Review: Eleven, Ponteland
Sometimes, the tone for a whole evening can be set by something extremely simple, as it is when we visit Eleven. We’ve been greeted at the door, shown to a table for two, and at the top of the menu, under pre-drinks, we see a negroni. We promptly order one each – and we’re off. The expertly-mixed, deliciously smooth negroni is a sign of things to come.
This restaurant and wine bar in the heart of Ponteland was somewhat delayed in opening by various lockdowns, so we’ve been looking forward to trying it for some time. It’s on the main street (in what used to be the Post Box café, or – way back – Blockbuster video). There’s no sign of its previous incarnations now, and the interior feels far more spacious than it ever has before. We’re here to try their tasting menu, but there’s also the option to drop in for wine, charcuterie, cheese and snacks, which plenty of people do throughout the night, giving the place a pleasant buzz.
First up, hearty chunks of fermented potato bread with cultured butter. I’m not sure what I expected this to be, but I certainly wasn’t expecting actual pieces of potato in the bread. Unexpected though it is,we’re both sold immediately. All bread should have pieces of potato in it. Alongside this, we have a little bonus course (not listed on our menu) of delicately-smoked cods’ roe with onion seeds, and crisp sugar snap peas to scoop it up with. Alongside that, we’ve chosen a bottle of Austrian Gruner Veltliner. It’s a natural wine, so a little shake is needed to distribute the sediment, but there’s nothing earthy about the smooth taste.
Then it’s Isle of White tomato, served with tomato water, melon and nasturtium leaf. If you’ve ever poked your head into a greenhouse full of tomatoes on a hot summer’s day, and been overcome by the glorious, leafy scent: that’s what this tomato water tastes like. It’s divine.

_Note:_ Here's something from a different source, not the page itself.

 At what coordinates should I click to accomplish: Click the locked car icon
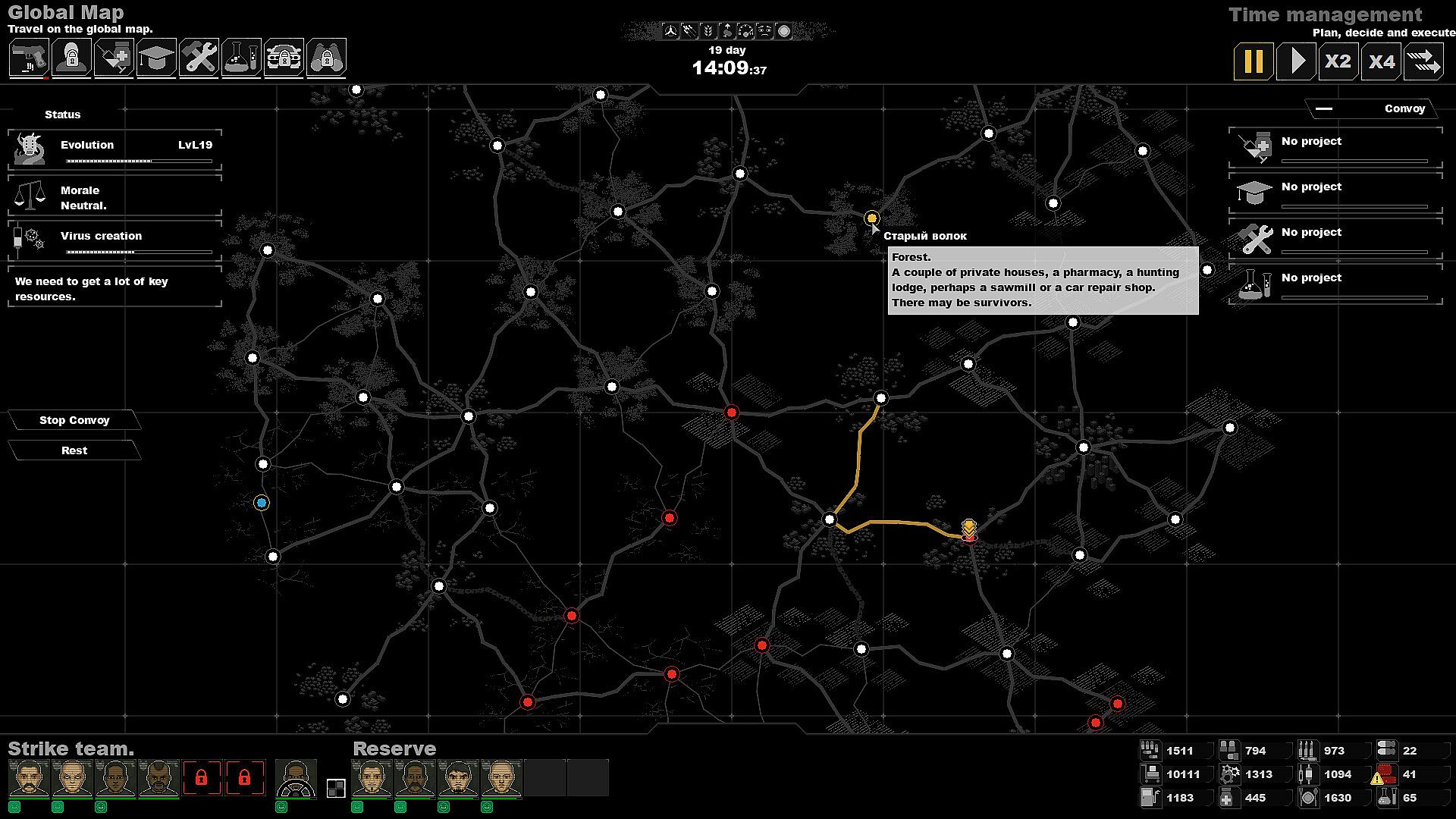284,58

The words ‘lamb’ and ‘sweetbread’ on a menu are always enough to make me nervous (or, more accurately, to make me run for the hills) but here, they’re served with sheeps’ yoghurt and onion, beautifully charred, with plenty of texture and none of the slithery-ness I usually find so off- putting. I’m back on steadier ground with the next course: lightly steamed North Sea cod, with sea purslane, tasty clams and horseradish.
Next, we’re each presented with a Norfolk quail, served with peas and lardo. I take the easy option and simply eat the juiciest and meatiest bits of this, while across the table my partner strips his clean. I can hardly complain he’s being greedy, because shortly after this (not wanting to miss out on any potential gems) I order the optional cheese course and enjoy Westcombe cheddar with greengage.
We’re more into savoury than sweet, but when we’re finally presented with a well-balanced dessert of strawberry, meadowsweet and almond, it’s the perfect way to round things off.
A few days later, some friends call us up to ask where they should try for dinner in the area. Is there anywhere new?
We know just where to recommend. We might even join them.